As part of the course, will I personally get to meet and treat patients?
IVF treatment is a very emotive and traumatic experience for patients. You will be allowed to attend patient consultations with a Senior Clinician as long as the patients have provided appropriate consent. However, you will not be allowed to treat patients yourself.
As part of the course, will I get to spend time in the clinical IVF unit?
Yes. You will spend at least one full day in the IVF unit as an observer. In addition, you will spend time shadowing a senior medical doctor in his/her daily duties.
What has happened to your previous graduates?
Please refer to the alumni section of this website for the latest whereabouts of our graduates.
Do I get to select a laboratory research project? What research topics are available?
We aim to allow you to study a project of your choice. Consequently, you will be given a list of project titles to choose from. Previous projects have concerned various aspects of pre-implantation genetic diagnosis, the role of the sperm at egg activation, sperm DNA fragmentation, ovarian physiology and the role of the oocyte in infertility, implantation, reproductive immunology, 3-dimensional embryo modelling, the role of cytoplasmic movements in the egg at fertilization, the use of harmonic generation microscopy in evaluating embryo quality, endometriosis, and the effects of routine ART procedures upon sperm physiology.
You offer several deadlines for application. When is the best time to apply?
You can apply using any of our deadlines but note that the later you leave your application, the less places we will have available on the course. We would encourage you to apply to the earlier deadlines if at all possible (November/January) as this will allow you plenty of time to organise college places, accommodation and VISAs (if required).
I have submitted my application. What happens next?

§ **DATASET RECORDS**

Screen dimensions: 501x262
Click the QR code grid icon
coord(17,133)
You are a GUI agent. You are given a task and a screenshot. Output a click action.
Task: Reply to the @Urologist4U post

§ **WORK INSTRUCTION 1**
According to the IVF course FAQ, how long will students spend in the IVF unit as observers?
§ **WORK INSTRUCTION 2**
Say whether each statement agrees with the IVF course FAQ. Answer yes or no, and quote the words from the FAQ that decide it.
(a) Students on the course may treat patients themselves.
(b) Students pick their research project from a list of titles.
(c) The FAQ recommends applying at the latest deadline.
§ **WORK INSTRUCTION 3**
Carry on the IVF course FAQ from its last line.

§ **EXERCISE RESPONSE 1**
At least one full day.

§ **EXERCISE RESPONSE 2**
(a) No: "you will not be allowed to treat patients yourself."
(b) Yes: "you will be given a list of project titles to choose from."
(c) No: "We would encourage you to apply to the earlier deadlines if at all possible (November/January)"

§ **EXERCISE RESPONSE 3**
Once the application deadline has closed, your documents are passed to our selection committee which compiles a 'short-list' of candidates to interview. The short-list is normally compiled within 1 - 2 weeks of the deadline. We will contact short-listed candidates within this time-frame. We interview ALL short-listed candidates, either in person, or by video-conference (Skype). The interview lasts approximately 30 minutes and is conducted by a panel of four departmental staff comprising two senior scientists, one senior clinician, and a senior administrator.
Should the proposed changes to clinical embryology accreditation in the UK affect my decision to pursue the Oxford MSc?
The Department of Health is currently modernising scientific careers within the health industry in the UK. The details are still being finalised and therefore the impact on careers in embryology within the UK (in both the private and public sectors) remains unclear. However, it is important to note that in order for candidates to pursue embryology accrediation in the UK, irrespective of the training format adopted in future, they must first secure an appropriate postion within an IVF unit. We strongly believe that the Oxford MSc in Clinical Embryology provides students with the appropriate training and experience to be highly competitive within the IVF sector, irrespective of potential changes to recruitment and training in NHS-funded units.
Have students of the MSc in Clinical Embryology been offered full scholarships from the University of Oxford ?
Yes, our students have been very successful in obtaining funding from the following highly prestigious schemes: Rhodes Foundation, Clarendon Fund, Wiedenfeld Leadership Foundation, Hill Foundation, and Felix Scholarship Scheme. Part Funding has also been obtained from the Santander Graduate Award Scheme.
How many students have graduated from the MSc in Clinical Embryology and which countries did they originate from ?
We currently have 76 graduates from a total of twenty nine countries: Lithuania, Turkey, United Arab Emirates, Greece, India, Malaysia, United States of America, Australia, United Kingdom, Egypt, Spain, Pakistan, Argentina, New Zealand, China, Vietnam, Cyprus, Romania, Nigeria, Portugal, Russia, Azerbaijan, South Africa, Saudi Arabia, France, Canada, Brunei Darussalam, Ghana and Uganda.